Ten families lived in the settlement. Each was as large or larger than her own, with grandparents and cousins and other relatives living under the same roof. A little more than two hundred people had lived there, and they’d fought for their homes. They fought hard and they’d fought smart, but those attacking them had real weapons, horses, longbows and fire. Kashin watched from the woods and picked off who she could, sending arrows into eyes and throats in the general chaos, but she knew her father’s lessons well enough to know that dying with him wouldn’t accomplish anything.
Other families had survivors. Hers had not. She did not count herself as one. She’d watched as people fled, with nothing more than what they were wearing. She’d watched a man with hair entwined with leaves and twigs and feathers barking orders in no tongue she spoke. She’d wanted so badly to shoot him in the face, and knew it would be her death. So many, they would find her. A few stragglers wandering the edges of the woods were all she could manage, waiting patiently for one to leave the scavenging to relieve a bladder swollen with stolen drink or bowels clogged with the food harvested by her and hers. Three dead.
Not enough.
Dark as tree bark, her eyes and hair the same shade as canopy shadow, Kashin waited with her arrow drawn back and watched the newcomer. If not for his size she would have noticed his age first. Everything about him was faded out, his skin, his expensive looking clothes, his hair all some shade of grey. Even the weatherburned skin around his eyes was seamed with wrinkles and a few scars, puckered pallid lines of skin. He moved well for someone who looked like he could have fathered her father. And he clearly knew someone was watching him, moving carefully to keep structures or objects between himself and the woods as best he could.

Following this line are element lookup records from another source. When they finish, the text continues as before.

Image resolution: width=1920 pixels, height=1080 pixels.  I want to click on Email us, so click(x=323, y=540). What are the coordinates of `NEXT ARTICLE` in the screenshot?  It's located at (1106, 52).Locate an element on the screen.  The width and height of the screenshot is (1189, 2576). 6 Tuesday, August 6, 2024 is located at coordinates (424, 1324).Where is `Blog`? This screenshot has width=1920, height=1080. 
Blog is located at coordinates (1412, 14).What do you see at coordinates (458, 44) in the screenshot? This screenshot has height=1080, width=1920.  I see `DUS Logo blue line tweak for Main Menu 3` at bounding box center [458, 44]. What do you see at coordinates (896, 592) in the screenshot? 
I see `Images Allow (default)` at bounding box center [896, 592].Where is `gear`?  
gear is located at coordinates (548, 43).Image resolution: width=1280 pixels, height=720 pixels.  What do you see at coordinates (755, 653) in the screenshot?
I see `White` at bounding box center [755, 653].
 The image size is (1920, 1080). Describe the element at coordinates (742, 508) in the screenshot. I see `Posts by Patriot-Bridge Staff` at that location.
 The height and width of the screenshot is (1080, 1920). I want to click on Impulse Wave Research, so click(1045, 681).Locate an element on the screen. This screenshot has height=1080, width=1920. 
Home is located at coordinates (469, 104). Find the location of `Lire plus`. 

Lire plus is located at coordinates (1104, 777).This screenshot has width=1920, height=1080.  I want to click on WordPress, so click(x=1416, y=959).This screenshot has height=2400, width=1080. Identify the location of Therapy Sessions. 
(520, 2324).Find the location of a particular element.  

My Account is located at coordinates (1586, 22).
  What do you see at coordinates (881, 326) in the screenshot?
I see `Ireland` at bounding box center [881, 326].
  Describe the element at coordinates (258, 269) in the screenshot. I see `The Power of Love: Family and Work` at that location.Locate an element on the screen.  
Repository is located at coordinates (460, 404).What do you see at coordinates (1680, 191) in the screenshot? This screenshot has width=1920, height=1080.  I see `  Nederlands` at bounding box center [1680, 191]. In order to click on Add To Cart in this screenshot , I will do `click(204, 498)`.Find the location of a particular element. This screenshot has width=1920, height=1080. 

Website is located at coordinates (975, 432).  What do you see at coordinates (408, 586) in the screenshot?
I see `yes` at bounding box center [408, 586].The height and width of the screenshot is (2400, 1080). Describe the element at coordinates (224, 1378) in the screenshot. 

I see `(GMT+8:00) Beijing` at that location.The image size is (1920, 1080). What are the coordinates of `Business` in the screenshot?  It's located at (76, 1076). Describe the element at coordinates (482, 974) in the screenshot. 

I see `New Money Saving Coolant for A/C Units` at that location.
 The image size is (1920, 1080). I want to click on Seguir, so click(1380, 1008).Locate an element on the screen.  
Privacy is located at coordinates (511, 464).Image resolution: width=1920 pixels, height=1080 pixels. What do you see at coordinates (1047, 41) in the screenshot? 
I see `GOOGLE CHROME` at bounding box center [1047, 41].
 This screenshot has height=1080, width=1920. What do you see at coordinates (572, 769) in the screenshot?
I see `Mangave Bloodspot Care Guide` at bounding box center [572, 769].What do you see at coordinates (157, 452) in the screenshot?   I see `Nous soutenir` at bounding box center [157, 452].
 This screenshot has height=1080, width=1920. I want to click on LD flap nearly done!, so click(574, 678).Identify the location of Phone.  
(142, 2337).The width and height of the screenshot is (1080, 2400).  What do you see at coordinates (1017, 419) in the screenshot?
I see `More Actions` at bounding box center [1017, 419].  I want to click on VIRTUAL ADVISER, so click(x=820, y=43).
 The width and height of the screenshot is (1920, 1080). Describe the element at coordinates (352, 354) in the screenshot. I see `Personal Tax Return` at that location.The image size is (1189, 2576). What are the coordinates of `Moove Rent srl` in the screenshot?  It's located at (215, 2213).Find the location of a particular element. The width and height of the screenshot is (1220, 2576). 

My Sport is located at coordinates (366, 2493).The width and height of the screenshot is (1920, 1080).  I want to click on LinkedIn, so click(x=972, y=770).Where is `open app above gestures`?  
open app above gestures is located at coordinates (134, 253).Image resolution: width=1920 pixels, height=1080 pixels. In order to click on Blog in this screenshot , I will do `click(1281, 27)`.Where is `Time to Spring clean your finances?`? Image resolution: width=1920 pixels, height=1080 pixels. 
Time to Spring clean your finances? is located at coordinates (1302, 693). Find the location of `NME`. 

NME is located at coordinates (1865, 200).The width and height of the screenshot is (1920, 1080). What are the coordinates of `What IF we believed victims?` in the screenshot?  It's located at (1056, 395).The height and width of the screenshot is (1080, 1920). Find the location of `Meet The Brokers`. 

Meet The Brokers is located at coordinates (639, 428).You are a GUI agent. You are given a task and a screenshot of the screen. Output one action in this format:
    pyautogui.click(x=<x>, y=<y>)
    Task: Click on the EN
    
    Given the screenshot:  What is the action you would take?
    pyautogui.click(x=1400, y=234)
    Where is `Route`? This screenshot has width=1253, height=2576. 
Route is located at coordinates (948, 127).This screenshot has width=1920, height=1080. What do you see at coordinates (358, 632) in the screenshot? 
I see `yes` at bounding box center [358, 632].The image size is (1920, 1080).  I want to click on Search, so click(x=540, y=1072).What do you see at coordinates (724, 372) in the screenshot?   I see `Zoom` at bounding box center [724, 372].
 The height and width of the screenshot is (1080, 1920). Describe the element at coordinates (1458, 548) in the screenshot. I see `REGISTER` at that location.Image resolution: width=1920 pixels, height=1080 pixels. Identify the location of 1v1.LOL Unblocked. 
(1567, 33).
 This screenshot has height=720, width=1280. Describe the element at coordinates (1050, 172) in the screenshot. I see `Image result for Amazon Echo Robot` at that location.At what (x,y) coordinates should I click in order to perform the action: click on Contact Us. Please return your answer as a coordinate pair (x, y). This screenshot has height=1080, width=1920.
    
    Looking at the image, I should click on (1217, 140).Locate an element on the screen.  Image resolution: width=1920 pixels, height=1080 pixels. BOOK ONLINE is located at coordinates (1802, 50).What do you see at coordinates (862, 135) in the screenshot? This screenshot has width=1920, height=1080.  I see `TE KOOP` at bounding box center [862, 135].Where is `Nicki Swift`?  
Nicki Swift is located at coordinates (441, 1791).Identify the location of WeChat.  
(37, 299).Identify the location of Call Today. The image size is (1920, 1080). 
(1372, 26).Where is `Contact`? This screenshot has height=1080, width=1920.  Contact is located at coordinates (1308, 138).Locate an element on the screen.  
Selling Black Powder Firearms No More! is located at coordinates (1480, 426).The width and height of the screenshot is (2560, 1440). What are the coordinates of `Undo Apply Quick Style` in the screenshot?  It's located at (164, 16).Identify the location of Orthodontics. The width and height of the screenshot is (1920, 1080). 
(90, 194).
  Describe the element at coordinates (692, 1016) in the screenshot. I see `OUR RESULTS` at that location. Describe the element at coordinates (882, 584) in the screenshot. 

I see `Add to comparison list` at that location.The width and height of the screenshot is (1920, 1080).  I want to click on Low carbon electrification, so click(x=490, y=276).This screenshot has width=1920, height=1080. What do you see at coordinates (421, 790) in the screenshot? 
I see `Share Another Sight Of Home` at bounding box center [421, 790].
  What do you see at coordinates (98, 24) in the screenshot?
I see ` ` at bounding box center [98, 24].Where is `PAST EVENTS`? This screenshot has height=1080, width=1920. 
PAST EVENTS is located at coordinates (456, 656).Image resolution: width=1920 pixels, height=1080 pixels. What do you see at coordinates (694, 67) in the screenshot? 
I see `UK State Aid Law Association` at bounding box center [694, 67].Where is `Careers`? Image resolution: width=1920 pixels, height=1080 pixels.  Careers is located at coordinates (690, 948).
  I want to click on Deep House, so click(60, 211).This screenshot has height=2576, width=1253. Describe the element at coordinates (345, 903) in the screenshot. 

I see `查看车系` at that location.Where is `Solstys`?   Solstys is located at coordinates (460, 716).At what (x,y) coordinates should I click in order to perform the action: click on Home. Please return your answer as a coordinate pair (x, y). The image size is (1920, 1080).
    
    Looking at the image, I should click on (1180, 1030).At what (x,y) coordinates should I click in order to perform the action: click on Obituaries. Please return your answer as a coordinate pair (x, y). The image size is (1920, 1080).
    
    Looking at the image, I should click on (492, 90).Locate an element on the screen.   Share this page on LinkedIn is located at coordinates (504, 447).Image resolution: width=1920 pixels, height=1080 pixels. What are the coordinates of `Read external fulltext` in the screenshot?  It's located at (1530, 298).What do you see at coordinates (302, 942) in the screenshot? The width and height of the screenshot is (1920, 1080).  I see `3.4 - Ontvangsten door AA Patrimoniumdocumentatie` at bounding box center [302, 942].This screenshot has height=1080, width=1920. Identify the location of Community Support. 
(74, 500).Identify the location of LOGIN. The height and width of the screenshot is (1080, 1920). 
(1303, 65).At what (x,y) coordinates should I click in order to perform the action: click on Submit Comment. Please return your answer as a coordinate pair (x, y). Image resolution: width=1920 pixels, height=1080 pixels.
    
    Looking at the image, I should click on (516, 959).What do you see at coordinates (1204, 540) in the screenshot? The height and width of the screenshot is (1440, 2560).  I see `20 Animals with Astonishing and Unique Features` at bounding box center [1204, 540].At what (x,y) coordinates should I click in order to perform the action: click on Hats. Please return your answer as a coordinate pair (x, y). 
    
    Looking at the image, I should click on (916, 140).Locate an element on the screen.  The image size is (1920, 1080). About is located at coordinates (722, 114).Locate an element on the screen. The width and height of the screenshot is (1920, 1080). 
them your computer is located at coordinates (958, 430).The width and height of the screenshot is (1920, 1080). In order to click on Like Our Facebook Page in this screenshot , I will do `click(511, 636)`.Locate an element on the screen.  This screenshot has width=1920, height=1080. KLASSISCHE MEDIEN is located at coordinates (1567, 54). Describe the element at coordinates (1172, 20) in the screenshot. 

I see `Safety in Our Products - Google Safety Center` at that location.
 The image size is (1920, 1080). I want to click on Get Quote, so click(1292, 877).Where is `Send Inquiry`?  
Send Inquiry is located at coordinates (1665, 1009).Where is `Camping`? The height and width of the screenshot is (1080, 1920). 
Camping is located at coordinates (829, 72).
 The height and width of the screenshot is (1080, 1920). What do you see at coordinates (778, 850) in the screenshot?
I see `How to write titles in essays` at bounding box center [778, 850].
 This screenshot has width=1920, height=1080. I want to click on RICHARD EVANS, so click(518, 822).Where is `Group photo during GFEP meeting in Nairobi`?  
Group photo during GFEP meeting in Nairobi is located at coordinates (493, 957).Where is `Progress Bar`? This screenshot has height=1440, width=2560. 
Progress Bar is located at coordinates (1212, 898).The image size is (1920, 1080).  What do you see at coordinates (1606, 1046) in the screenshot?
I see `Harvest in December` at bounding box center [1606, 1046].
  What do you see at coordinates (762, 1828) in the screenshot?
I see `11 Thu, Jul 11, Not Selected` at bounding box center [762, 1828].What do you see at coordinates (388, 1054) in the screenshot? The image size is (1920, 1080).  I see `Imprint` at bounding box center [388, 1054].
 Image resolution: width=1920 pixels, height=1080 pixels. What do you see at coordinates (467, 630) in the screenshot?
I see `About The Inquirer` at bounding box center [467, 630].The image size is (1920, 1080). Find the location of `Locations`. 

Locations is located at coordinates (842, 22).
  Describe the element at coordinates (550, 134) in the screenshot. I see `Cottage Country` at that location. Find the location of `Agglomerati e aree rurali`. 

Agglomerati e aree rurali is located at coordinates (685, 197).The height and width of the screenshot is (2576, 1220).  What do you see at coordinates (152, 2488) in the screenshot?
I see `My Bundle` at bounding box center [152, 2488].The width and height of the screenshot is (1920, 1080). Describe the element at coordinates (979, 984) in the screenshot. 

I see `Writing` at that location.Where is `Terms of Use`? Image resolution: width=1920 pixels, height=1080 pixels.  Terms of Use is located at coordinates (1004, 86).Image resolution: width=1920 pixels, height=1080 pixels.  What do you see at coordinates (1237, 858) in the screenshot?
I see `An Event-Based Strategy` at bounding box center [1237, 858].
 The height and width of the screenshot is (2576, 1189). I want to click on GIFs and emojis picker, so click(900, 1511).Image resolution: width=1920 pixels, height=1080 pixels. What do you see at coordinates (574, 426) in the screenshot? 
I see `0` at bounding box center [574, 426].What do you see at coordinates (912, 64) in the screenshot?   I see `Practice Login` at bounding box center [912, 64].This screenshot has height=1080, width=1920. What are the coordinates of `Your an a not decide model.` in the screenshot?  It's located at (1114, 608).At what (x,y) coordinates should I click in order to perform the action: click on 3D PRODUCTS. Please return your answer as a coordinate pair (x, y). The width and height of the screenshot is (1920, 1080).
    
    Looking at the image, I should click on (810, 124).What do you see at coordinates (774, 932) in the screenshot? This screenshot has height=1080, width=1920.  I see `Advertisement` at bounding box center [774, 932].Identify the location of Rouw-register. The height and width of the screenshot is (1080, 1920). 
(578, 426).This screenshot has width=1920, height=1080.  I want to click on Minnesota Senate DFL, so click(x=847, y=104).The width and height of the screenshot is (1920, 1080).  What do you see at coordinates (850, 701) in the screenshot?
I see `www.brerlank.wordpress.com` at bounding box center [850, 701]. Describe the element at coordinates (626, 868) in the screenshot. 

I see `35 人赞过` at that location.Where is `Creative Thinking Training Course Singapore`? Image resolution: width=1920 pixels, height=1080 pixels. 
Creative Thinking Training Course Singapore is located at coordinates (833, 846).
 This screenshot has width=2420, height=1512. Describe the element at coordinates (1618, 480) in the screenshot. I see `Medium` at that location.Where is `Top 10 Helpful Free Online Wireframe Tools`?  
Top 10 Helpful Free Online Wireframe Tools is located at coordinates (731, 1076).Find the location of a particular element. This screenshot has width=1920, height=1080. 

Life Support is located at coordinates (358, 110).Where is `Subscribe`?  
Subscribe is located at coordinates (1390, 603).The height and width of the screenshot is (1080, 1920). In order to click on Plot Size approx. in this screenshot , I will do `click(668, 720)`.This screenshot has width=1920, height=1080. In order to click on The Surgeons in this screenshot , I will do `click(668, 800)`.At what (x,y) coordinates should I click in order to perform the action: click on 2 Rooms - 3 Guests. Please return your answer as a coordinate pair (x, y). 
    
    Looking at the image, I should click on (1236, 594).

Shooting him didn’t feel like it would accomplish anything. So she didn’t. She wasn’t fool enough to come out, either. A day and night spent in the woods watching everything burn, watching insects crawl over the bodies, watching rats come out of the empty tithe barn to chew on limbs had set her in a cold, quiet place. She didn’t know how yet, but she knew that she was going to kill that orange fire haired cackler of orders.
And she felt the granite man and his granite horse were the way to do it.